The physicians in Bangladesh usually invest only 48 seconds to a patient who seeks primary healthcare. Such a short consultation length is likely to adversely affect patient healthcare and physician workload and stress. This eloquently speaks of the deep soup our public healthcare system is in. We can cite too many instances of very recent times that bring to the fore the extreme example of carelessness from the physicians to the patients.
One hundred and seventy-nine studies were identified from 111 publications covering 28,570,712 consultations in 67 countries by the British Medical Journal or BMJ. The study findings showed that the average consultation length differed across the world, ranging from 48 seconds in Bangladesh to 22.5 minutes in Sweden. The studies say there are international variations in consultation length and it is concerning that a large proportion of the global population have only a few minutes with their primary care physicians. Such a short consultation length adversely affects the patient healthcare.
There were 15 countries with their most recently reported consultation length at 5 minutes, 25 countries with a consultation length of 5-9.9 minutes, 11 countries with 10-14.9 minutes, 13 countries with a consultation length of 15-19.9 minutes and 3 countries with a consultation length of 20 minutes. Three countries had sufficient data points to determine long-term trends: Australia, the UK and the USA. In Australia, the consultation length was relatively stable, in the USA consultation length was increasing by 12 per cent a year, and in UK, by 4.2 per cent a year.
This review shows that the consultation length of primary care physicians varies markedly across the world. The study mentioned that it is a matter of concern that 18 countries, with 50 per cent of the world's populations, have a reported mean consultation length of 5 minutes or less. The reasons for such striking differences may reflect a number of factors, including issues relating to governance, workforce, access, continuity, comprehensiveness and coordination.
For example, the study said, in countries such as Pakistan, Bangladesh and China, there is no appointment system, and individual primary care physicians may undertake over 90 consultations a day with a considerable amount of time taken up providing repeat prescriptions.
The study was carried out to find out the average consultation length of primary care physician in economically developed and low-income/middle-income countries, and to examine the relationship between consultation length and organisational-level economic, and health outcomes.
Now, the profession of a physician is a noble one and the doctors have to be careful and dedicated to the needs of their patients in regard to their early healing. It is said that God has created mothers and doctors to minister to the needs of children and patients. Therefore, a doctor should be guilty of a serious dereliction of duty if he/she has too little time for patients.
About 2,500 years ago the Greeks realised that there should be an ethical code binding the doctor to his patient, hence the introduction of the Hippocratic Oath the physicians take. Among many of its covenants one is that the doctor must abstain from whatever is harmful for the patient.

# DATA
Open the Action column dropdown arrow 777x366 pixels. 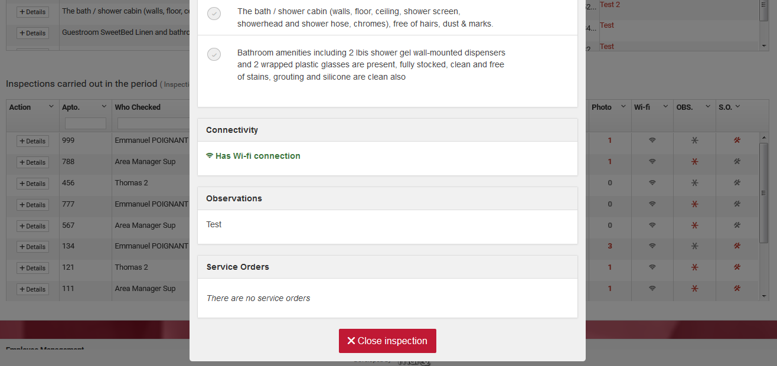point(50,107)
==
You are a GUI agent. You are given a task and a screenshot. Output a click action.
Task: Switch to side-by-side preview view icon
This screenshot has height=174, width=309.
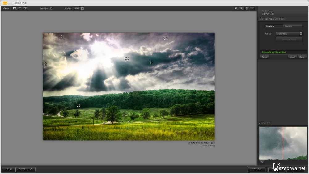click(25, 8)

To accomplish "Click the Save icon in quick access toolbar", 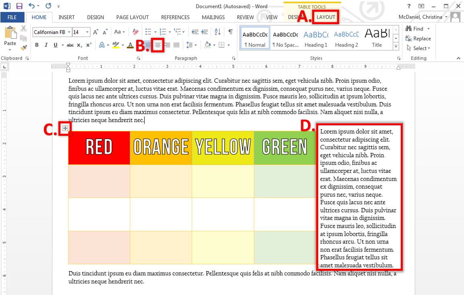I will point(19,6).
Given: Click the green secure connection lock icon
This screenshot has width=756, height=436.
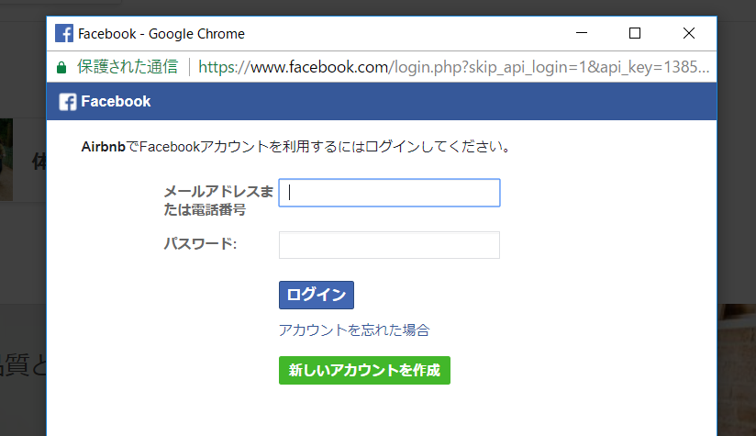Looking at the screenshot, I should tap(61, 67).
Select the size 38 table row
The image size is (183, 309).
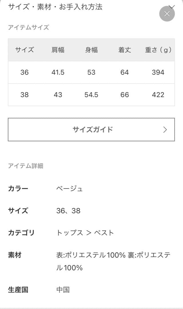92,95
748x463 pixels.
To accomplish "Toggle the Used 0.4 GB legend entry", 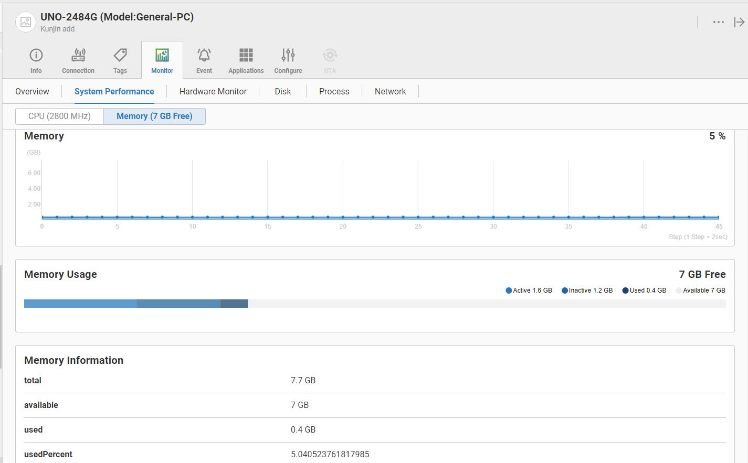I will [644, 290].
--
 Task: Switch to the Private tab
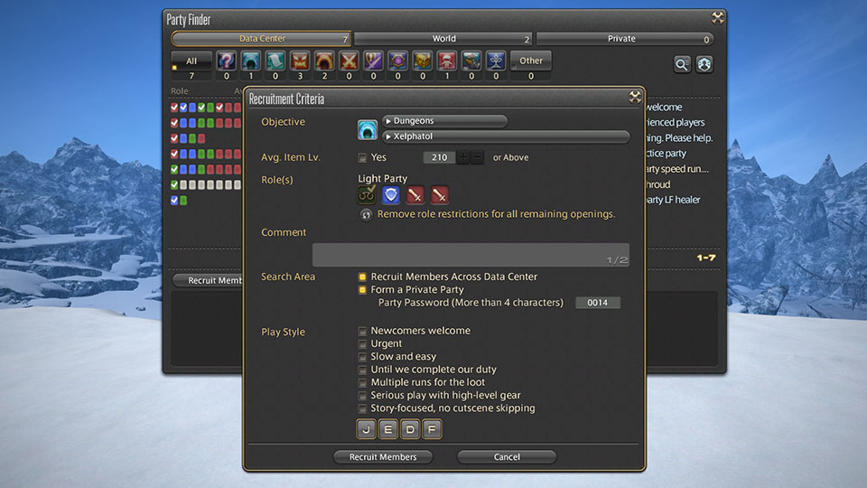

# WORK REQUIRED
Translate into Spanish this sentence from the text on consultation length: "Three countries had sufficient data points to determine long-term trends: Australia, the UK and the USA." The records have no connection to the text on consultation length and stand as separate material.

# FINISHED TASK
Tres países tenían suficientes puntos de datos para determinar tendencias a largo plazo: Australia, el Reino Unido y Estados Unidos.